When implementing LLMs to query data, security is paramount. There are two main security risks to consider:

Prompt injection attacks: Malicious users might attempt to craft prompts that trick the LLM into revealing sensitive or private information. To mitigate this, it's crucial to implement strict input validation and sanitization.

Source (opens in a new tab)

SQL injection attacks: If not properly secured, the generated SQL queries could be manipulated to perform unauthorized actions on the database. This risk emphasizes the need for thorough query validation before execution.

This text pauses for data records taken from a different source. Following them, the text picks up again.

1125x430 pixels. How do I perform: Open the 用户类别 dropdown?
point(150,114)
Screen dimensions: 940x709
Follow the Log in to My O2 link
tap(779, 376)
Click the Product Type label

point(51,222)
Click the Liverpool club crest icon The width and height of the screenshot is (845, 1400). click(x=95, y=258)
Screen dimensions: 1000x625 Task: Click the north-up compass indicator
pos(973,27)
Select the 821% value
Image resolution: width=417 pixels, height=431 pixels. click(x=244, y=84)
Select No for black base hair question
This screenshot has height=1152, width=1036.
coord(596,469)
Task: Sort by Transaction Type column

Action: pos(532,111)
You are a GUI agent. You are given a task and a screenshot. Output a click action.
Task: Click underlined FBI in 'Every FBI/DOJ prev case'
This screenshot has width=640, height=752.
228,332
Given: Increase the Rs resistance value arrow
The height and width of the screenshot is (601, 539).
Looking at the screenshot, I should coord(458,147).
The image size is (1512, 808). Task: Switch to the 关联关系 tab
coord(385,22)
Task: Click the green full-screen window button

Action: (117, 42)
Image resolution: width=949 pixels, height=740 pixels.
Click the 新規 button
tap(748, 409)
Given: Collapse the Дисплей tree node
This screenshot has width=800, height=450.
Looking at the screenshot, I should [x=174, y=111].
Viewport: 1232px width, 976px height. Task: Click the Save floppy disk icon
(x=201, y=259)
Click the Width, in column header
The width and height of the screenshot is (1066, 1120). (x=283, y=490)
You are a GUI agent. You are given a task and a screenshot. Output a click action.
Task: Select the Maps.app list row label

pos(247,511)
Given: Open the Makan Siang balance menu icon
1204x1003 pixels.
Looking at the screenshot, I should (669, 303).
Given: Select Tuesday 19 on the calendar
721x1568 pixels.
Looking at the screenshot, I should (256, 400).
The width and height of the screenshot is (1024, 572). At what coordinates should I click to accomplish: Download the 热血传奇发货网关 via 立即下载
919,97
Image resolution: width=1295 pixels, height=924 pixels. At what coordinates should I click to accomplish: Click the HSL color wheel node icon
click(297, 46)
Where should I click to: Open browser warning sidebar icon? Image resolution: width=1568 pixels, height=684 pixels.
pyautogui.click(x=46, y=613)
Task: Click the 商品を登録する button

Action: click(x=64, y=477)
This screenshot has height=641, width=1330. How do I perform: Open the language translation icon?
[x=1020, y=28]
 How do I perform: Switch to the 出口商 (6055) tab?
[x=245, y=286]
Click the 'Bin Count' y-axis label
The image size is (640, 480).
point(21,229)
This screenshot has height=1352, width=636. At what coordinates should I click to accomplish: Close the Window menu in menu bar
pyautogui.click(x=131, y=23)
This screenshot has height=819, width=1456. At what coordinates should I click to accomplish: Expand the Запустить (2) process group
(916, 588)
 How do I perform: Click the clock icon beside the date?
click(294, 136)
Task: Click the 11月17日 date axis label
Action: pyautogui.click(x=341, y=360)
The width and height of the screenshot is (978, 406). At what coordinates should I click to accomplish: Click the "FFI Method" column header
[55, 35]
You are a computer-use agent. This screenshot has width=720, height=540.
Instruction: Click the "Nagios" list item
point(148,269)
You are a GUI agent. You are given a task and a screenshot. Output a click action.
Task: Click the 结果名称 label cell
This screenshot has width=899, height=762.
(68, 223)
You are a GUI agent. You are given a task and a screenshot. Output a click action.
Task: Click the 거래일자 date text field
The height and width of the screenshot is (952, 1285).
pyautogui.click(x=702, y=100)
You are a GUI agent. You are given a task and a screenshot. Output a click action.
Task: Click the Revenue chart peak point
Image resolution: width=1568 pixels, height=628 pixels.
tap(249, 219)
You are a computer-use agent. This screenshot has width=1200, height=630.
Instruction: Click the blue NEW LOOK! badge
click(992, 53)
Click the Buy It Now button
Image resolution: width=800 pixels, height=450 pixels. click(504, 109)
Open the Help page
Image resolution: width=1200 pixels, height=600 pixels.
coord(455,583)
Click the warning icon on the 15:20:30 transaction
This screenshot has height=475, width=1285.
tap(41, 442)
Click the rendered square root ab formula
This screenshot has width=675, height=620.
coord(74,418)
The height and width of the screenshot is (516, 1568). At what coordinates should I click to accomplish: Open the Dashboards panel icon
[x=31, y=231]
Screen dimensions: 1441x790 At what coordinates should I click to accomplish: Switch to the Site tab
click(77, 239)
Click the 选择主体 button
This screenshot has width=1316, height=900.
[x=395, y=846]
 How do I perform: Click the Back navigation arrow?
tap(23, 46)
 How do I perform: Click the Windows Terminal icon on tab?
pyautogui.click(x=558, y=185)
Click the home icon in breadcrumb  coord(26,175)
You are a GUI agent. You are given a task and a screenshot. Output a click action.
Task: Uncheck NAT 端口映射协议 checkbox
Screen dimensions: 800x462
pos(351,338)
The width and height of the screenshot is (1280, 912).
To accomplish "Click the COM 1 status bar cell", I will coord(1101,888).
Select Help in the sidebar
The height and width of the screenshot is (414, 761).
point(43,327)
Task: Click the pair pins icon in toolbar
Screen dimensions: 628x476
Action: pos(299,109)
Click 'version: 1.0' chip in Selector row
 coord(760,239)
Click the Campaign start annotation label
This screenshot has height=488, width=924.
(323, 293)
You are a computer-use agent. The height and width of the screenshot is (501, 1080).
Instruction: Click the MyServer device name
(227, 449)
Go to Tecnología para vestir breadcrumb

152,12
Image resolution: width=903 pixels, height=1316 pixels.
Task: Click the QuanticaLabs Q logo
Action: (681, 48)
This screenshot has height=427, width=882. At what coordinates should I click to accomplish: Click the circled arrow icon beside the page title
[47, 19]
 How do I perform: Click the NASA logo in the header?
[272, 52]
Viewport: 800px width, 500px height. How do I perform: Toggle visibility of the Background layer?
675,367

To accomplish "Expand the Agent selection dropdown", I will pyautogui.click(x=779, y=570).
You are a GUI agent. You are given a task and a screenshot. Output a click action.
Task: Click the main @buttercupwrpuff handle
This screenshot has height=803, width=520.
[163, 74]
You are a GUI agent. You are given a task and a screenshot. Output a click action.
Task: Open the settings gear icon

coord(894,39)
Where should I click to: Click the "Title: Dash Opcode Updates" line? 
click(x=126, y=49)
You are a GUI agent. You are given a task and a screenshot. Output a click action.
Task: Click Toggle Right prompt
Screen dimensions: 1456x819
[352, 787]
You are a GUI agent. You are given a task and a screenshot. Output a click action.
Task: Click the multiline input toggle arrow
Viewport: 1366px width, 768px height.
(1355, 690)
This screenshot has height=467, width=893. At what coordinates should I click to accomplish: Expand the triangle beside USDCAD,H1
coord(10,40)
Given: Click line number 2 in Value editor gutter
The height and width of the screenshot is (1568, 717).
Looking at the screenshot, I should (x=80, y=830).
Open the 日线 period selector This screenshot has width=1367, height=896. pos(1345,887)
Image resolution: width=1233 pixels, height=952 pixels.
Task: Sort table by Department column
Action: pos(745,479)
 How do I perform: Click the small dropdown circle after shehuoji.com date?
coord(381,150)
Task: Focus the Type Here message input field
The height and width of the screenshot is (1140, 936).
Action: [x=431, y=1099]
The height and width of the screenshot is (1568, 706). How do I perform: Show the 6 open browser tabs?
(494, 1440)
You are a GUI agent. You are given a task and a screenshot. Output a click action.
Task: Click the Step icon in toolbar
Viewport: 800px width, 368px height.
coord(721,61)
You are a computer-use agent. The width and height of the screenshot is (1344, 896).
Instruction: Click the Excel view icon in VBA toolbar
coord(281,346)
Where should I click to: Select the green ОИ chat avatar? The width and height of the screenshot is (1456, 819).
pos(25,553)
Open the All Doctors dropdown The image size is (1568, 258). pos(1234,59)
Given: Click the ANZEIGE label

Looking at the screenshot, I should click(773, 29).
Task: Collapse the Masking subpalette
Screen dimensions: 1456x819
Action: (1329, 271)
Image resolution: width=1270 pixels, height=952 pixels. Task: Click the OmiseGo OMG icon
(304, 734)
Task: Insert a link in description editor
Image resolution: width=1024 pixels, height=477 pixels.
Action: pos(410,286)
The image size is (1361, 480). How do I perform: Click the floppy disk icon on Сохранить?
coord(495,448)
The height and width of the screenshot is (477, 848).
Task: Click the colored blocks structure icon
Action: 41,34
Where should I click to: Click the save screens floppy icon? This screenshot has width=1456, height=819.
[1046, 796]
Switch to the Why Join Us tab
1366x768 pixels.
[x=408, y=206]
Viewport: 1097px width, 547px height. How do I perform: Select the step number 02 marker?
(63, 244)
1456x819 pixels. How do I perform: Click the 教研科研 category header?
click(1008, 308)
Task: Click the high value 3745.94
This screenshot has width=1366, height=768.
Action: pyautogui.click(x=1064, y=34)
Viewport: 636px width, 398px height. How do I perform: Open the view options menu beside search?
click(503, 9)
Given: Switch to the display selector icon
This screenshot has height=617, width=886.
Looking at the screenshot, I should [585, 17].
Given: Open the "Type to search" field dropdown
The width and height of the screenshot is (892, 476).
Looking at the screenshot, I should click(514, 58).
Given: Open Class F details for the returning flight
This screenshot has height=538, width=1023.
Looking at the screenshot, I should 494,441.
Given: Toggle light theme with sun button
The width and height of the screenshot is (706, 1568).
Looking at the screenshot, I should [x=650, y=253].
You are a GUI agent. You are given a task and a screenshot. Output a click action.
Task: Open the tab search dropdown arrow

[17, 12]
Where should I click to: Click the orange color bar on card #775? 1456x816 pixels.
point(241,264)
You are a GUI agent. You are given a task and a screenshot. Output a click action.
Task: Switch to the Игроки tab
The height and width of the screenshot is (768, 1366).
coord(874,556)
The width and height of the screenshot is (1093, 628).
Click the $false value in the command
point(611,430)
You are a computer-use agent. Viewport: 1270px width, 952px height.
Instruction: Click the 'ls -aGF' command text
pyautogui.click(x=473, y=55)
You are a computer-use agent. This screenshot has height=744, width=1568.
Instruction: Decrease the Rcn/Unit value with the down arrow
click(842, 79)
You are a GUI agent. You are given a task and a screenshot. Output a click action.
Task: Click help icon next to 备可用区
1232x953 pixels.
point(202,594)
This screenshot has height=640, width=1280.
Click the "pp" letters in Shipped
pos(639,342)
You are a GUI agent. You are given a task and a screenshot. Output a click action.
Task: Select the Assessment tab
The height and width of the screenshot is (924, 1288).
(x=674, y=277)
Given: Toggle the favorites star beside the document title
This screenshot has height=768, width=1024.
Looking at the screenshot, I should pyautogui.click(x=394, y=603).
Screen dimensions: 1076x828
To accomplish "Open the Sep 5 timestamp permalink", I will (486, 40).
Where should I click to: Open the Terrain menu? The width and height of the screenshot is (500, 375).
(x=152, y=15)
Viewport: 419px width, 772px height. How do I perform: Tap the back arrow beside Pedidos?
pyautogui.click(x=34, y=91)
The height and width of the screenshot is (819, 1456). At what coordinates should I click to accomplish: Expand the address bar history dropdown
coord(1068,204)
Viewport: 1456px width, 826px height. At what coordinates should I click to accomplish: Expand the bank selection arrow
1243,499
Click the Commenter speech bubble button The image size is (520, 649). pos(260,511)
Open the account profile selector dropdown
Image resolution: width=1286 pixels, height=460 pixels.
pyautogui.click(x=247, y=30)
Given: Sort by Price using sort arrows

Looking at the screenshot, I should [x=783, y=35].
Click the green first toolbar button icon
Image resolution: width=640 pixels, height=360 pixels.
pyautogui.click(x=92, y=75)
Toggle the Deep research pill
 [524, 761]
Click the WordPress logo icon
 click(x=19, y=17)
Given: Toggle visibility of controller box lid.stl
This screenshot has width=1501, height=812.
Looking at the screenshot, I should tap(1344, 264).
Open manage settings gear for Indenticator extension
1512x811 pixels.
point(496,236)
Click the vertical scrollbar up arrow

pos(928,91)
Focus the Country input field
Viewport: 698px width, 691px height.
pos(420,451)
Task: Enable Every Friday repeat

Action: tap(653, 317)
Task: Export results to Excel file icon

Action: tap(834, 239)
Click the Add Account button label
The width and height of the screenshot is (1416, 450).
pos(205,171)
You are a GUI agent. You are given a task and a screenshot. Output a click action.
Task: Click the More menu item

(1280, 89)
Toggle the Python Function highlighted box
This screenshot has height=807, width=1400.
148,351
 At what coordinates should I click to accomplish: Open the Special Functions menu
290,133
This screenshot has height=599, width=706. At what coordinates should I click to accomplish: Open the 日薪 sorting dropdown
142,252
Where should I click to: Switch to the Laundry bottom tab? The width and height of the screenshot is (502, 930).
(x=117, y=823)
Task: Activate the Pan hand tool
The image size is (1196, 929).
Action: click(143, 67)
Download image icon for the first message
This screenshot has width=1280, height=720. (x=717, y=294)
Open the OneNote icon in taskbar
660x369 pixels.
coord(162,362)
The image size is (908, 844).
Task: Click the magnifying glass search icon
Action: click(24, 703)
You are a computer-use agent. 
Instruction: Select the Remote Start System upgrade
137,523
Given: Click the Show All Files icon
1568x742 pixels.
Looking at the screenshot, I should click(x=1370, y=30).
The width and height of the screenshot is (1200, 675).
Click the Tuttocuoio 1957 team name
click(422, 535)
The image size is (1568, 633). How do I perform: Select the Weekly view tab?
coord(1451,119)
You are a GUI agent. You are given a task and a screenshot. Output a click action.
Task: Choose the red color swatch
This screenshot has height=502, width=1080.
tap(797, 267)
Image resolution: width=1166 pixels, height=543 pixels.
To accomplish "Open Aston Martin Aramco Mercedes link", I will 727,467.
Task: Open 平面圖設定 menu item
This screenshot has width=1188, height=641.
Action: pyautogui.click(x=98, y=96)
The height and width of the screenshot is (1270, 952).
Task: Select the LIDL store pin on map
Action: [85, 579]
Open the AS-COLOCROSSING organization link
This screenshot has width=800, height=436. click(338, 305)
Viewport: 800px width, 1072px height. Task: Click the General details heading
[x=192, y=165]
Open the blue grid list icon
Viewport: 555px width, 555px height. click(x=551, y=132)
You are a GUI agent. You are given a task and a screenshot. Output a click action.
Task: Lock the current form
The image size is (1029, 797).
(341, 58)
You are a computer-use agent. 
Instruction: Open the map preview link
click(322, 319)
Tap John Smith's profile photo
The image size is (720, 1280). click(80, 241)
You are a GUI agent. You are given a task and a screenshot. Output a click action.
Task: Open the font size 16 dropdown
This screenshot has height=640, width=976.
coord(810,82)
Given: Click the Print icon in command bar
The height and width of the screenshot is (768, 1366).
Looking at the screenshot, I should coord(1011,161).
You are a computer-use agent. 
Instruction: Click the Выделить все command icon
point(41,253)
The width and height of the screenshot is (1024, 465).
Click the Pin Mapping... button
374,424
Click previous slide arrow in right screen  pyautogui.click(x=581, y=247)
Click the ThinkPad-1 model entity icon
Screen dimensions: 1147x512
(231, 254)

Source (opens in a new tab)

To address these security concerns, using small language models as guardrails can be more effective than traditional evaluations. These models can be specifically trained to:

Detect and filter out potentially malicious prompts
Validate and sanitize generated SQL queries
Enforce access controls and data privacy policies

Implementing these smaller, specialized models as a security layer provides real-time protection, which is critical given the potential severity of security breaches in data access scenarios. While evaluations are useful for monitoring and improving system performance, the immediate safeguarding offered by these guardrail models is essential for maintaining the integrity and security of your data infrastructure.